We Presbyterians believe in two “p” words: providence and predestination. Providence basically means we believe in God’s good and loving care. Predestination means that at the end of all things, we believe God will be there. And somehow along the way, God is, too. God has a hand in our lives.

We’ve heard that before. The belief that God has a purpose and a promise for our lives can be used in good and bad ways. It can be used like “fate,” as an excuse not to change or try our best. It can also be used in painful ways by well-meaning folks when bad things happen to good people.

Was it really God’s plan that Sarah be childless, that Hagar be a slave, or that Ishmael be banished? The biblical writers might have thought so, in their attempts to explain God. But we’re uncomfortable with those ideas.

To continue that line of thinking, no one wants to hear that God meant for a child to die, or that sickness is part of God’s “plan” for our life. Illness and death are things that happen because the world is not yet the perfect place that God intends it to be. They are byproducts of a sinful world. Just as we do not wish sickness on our own children, so pain and sickness are not part of a loving plan that a loving God has for us.

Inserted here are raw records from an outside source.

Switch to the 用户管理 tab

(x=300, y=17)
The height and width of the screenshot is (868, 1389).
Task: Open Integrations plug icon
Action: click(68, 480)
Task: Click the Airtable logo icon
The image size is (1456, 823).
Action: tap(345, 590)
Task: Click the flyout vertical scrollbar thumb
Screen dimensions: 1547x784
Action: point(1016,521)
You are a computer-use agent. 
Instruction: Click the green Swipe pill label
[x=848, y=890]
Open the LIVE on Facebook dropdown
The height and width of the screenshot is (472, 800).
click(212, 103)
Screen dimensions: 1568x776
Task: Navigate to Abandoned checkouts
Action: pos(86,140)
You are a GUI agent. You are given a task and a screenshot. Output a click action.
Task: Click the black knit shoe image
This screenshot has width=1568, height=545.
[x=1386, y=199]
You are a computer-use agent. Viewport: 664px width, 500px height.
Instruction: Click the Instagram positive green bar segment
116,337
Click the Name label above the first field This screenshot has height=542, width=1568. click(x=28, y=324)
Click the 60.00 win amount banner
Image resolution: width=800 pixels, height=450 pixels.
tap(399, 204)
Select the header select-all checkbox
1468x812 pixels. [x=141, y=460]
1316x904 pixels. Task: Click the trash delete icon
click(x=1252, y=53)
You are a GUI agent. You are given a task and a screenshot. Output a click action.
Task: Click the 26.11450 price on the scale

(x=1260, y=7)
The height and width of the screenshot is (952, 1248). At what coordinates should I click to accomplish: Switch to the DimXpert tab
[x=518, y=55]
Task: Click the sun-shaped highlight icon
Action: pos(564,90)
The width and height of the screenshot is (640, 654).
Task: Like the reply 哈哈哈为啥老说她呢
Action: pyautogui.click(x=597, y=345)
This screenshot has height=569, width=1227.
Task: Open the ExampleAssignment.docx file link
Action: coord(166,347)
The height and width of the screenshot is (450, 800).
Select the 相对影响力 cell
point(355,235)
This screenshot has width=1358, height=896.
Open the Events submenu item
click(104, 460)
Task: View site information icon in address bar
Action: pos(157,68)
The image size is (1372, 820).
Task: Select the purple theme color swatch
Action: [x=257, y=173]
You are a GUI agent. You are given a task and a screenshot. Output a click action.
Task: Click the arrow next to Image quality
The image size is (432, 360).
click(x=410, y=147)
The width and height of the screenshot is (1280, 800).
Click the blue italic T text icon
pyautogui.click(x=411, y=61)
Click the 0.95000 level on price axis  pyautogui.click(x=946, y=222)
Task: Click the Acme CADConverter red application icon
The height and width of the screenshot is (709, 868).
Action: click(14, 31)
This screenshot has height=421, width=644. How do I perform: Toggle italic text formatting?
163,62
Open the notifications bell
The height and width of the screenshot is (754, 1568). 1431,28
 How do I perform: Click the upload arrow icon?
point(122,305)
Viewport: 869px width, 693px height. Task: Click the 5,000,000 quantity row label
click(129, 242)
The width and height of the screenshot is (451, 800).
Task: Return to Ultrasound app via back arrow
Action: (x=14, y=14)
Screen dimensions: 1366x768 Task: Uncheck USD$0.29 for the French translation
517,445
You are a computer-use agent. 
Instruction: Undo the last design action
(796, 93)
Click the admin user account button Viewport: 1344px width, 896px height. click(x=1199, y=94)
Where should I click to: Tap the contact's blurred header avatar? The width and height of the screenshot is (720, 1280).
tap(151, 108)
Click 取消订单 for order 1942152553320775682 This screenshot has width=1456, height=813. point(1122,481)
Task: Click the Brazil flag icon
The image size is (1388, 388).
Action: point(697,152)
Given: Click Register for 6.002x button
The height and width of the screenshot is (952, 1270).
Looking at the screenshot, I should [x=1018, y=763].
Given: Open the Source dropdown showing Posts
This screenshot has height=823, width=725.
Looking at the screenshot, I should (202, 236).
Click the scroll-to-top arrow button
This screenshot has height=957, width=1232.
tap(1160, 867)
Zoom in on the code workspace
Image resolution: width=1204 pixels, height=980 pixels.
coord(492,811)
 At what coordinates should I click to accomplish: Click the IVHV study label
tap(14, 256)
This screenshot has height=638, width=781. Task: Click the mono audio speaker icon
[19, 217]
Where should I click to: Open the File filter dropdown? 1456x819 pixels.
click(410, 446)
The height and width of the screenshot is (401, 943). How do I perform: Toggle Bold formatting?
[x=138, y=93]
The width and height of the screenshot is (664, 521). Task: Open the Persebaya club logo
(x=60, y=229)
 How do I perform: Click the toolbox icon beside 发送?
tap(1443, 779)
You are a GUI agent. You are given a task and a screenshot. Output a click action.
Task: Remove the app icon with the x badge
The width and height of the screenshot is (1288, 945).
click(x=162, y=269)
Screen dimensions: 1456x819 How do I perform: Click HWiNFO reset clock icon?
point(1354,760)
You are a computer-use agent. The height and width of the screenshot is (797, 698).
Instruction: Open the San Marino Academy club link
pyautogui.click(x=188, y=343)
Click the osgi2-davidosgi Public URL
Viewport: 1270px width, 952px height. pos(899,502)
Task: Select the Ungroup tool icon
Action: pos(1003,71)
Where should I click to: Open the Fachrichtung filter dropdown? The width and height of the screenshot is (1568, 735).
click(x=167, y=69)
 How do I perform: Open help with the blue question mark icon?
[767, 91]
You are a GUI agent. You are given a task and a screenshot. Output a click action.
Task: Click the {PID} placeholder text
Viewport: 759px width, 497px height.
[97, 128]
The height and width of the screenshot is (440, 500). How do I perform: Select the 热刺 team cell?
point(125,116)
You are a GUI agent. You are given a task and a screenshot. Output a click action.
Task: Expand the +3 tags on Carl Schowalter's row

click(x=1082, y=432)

But is it part of God’s “plan” – or whatever we’d rather call it – that we struggle, feel pain, and doubt? Some would argue yes and some would say no. What we do know is that sometimes those wilderness times of pain and doubt, the feeling that God is absent in our lives, lead to a more mature and profound faith than we had before. In the midst of pain we often discover God’s abiding presence. It doesn’t erase the difficulty, and it doesn’t mean God intended it to happen. But it may feel as though there is some purpose to suffering when we encounter God there.

Leslie D. Weatherhead, who wrote a famous sermon series years ago called “The Will of God,” calls this God’s “circumstantial” will. It wasn’t the original intention of God that bad things happen, but God is still able to work through them for good.
I think there are times we can relate to the frustration that Sarah and Abraham must have felt during their long wait. But on the positive side, we can also see God’s infinite patience with them. God keeps the promise to be part of their lives. They aren’t perfect, but God sticks with them.

In fact, God adds to the original promise. God told Abraham his descendents would be more numerous than the stars in the sky. Eventually, they were. But God also includes Hagar and Ishmael in a promise of life and descendents. Ishmael becomes the father of many nations. Even though he wasn’t part of the original promise, God loves and includes him.
Of course, they couldn’t see any of this coming. Hagar would not have appreciated some well-meaning friend telling her in the middle of the wilderness not to worry so much, because God surely had a plan.
Abraham and Sarah and Hagar remind us that God is in the midst of our stories. God doesn’t give up on us, and works through the changing circumstances of our lives. The trick most of the time is slowing ourselves down enough to look, listen, and see what God has done, and is doing.

I’d like to end with a quote from Pierre Teilhard de Chardin. It’s been a very good reminder to me. May it also serve as a prayer for your life.

Above all, trust in the slow work of God. We are quite naturally impatient in everything to reach the end without delay. We should like to skip the intermediate stages. We are impatient of being on the way to something unknown, something new. Yet it is the law of all progress that it is made by passing through some stages of instability and that may take a very long time.

And so I think it is with you. Your ideas mature gradually. Let them grow. Let them shape themselves without undue haste. Do not try to force them on as though you could be today what time – that is to say, grace – and circumstances acting on your own good will, will make you tomorrow. Only God could say what this new Spirit gradually forming in you will be.

Give our Lord the benefit of believing that his hand is leading you, and accept the anxiety of feeling yourself in suspense and incomplete. Above all, trust in the slow work of God, our loving vine-dresser. Amen.